Au Maroc, qui sont les ambassadrices du roi Mohammed VI ?

Fadwa Islah, Jeune Afrique, 16/2/2025

 Karima Benyaich, Nezha Alaoui M’hammdi, Samira Sitaïl… Au fil des ans, le roi du Maroc s’est constitué une véritable « dream team » diplomatique féminine. Aujourd’hui, elles défendent les intérêts du royaume dans les capitales les plus stratégiques.

Le roi du Maroc, Mohammed VI. © Montage JA

En matière de représentativité des femmes au sein de la diplomatie, la monarchie chérifienne a souvent fait figure de précurseur. Dès l’indépendance du Maroc, au moment où même les pays occidentaux qui se disent féministes ne comptaient que de très rares visages féminins pour incarner leur politique étrangère – la première ambassadrice française a, par exemple, été nommée en 1972 pour représenter le pays au Panama, et le titre d’ambassadrice était réservé aux épouses d’ambassadeurs jusque dans les années 2000 –, le roi Hassan II désignait Lalla Aïcha pour représenter le royaume à la tête de chancelleries parmi les plus convoitées : Londres, de 1965 à 1969, Athènes, de 1969 à 1970, puis Rome, de 1970 à 1973.

Tout un symbole, d’autant que la princesse s’était illustrée très tôt, dès la fin des années 1940, dans la lutte pour l’émancipation des filles marocaines, et tout particulièrement pour leur scolarisation. D’autres personnalités emboîteront le pas à la sœur du défunt souverain dans ce domaine hautement stratégique. À l’instar de Halima Ouarzazi qui, après un passage par l’ambassade du Maroc à Washington de 1959 à 1967 comme attachée culturelle, a été propulsée représentante du Maroc aux Nations unies, à New York, où elle sera élue en 1973 à la tête de la sous-commission de la lutte contre les mesures discriminatoires et de la protection des minorités.

Depuis son accession au trône en 1999, Mohammed VI a redéfini les contours de la politique étrangère marocaine en lui insufflant une dimension plus directe, décomplexée, en cohérence avec la nouvelle place du royaume sur l’échiquier géopolitique. Mais aussi en renforçant sa dynamique inclusive, dans le sillage de l’héritage en faveur des femmes laissé par son père, Hassan II, et son grand-père, Mohammed V.

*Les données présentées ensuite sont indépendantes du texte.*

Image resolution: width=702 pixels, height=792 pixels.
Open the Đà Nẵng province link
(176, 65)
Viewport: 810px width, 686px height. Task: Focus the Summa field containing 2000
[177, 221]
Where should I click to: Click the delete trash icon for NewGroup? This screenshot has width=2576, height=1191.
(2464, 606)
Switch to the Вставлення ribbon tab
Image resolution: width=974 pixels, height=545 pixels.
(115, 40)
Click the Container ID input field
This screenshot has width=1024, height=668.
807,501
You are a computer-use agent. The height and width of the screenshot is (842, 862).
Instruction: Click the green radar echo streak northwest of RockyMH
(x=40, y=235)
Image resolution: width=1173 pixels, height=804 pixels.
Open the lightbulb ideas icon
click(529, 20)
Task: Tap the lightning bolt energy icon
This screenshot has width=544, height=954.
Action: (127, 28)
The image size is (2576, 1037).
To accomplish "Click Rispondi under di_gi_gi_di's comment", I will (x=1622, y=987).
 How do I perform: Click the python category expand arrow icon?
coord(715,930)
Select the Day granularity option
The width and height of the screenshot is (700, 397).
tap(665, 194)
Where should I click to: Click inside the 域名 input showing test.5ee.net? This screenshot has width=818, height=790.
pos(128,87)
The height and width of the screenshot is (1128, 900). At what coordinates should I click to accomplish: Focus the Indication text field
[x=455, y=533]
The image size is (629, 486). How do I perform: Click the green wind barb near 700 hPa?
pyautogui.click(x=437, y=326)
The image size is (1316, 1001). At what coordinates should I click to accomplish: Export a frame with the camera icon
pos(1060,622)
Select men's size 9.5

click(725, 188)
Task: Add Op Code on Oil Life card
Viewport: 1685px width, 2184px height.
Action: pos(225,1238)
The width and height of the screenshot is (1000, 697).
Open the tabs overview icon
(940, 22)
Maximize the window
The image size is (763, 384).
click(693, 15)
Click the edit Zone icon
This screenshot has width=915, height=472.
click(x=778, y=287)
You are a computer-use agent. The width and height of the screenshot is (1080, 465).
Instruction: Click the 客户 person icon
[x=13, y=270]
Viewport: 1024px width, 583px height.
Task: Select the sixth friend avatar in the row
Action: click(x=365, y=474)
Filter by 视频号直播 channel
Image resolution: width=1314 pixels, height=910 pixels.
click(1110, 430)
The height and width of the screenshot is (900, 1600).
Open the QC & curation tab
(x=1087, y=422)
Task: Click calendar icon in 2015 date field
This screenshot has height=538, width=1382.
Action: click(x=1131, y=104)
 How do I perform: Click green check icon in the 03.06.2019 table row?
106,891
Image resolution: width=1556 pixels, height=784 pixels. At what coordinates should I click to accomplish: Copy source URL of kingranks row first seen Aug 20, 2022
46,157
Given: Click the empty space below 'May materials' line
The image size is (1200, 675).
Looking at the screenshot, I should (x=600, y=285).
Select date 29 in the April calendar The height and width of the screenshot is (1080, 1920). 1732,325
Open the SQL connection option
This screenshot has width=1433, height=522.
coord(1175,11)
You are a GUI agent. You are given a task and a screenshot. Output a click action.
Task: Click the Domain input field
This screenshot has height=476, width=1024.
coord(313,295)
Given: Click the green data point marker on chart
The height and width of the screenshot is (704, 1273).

Alors que la diplomatie mondiale reste encore un bastion masculin – à l’exception des pays scandinaves et des pays d’Europe de l’Est, où la parité est largement atteinte, la majorité des nations sont à la peine, avec trois quarts des ambassades dirigées par des hommes –, le monarque a placé de plus en plus de femmes aux avant-postes des grandes négociations et des relations stratégiques. À l’instar de Lalla Joumala Alaoui (cousine du roi Mohammed VI) à Londres puis à Washington, mais aussi Nezha Chekrouni ou encore Mounia Boucetta, qui ont été respectivement ministre déléguée ou secrétaire d’État auprès des Affaires étrangères. Des figures de proue, des profils expérimentés, mais aussi toute une nouvelle génération de femmes diplomates qui commence à se distinguer comme conseillères dans les ambassades ou au ministère. Encore loin des projecteurs, mais prêtes à prendre la relève.

Aujourd’hui, cette démarche tend à se renforcer avec une dream team d’ambassadrices marocaines déployées dans des chancelleries clés. Que ce soit dans les grandes capitales européennes comme Paris, Berlin ou Madrid, en Afrique subsaharienne, à Addis-Abeba, à Luanda et à Brazzaville, en Amérique latine, à Bogota, à Panama et à Santiago du Chili, ou en Australie, à Canberra, ce sont des femmes qui sont à la manœuvre. Même au Vatican, c’est désormais un visage féminin qui représente le royaume, avec la juriste Raja Naji Mekkaoui – qui s’était fait connaître en étant la première femme à animer une causerie religieuse devant le roi pendant le ramadan en 2003. Certaines très discrètement, de manière traditionnelle. D’autres d’une façon plus visible ou en sortant des sentiers battus. Mais toutes œuvrent activement pour la défense des intérêts du Maroc, épaulées dans leur action par l’administration centrale. Au total, le ministère des Affaires étrangères marocain compte 57 % d’hommes et 43 % de femmes. Portraits de six ambassadrices marocaines parmi les plus en vue.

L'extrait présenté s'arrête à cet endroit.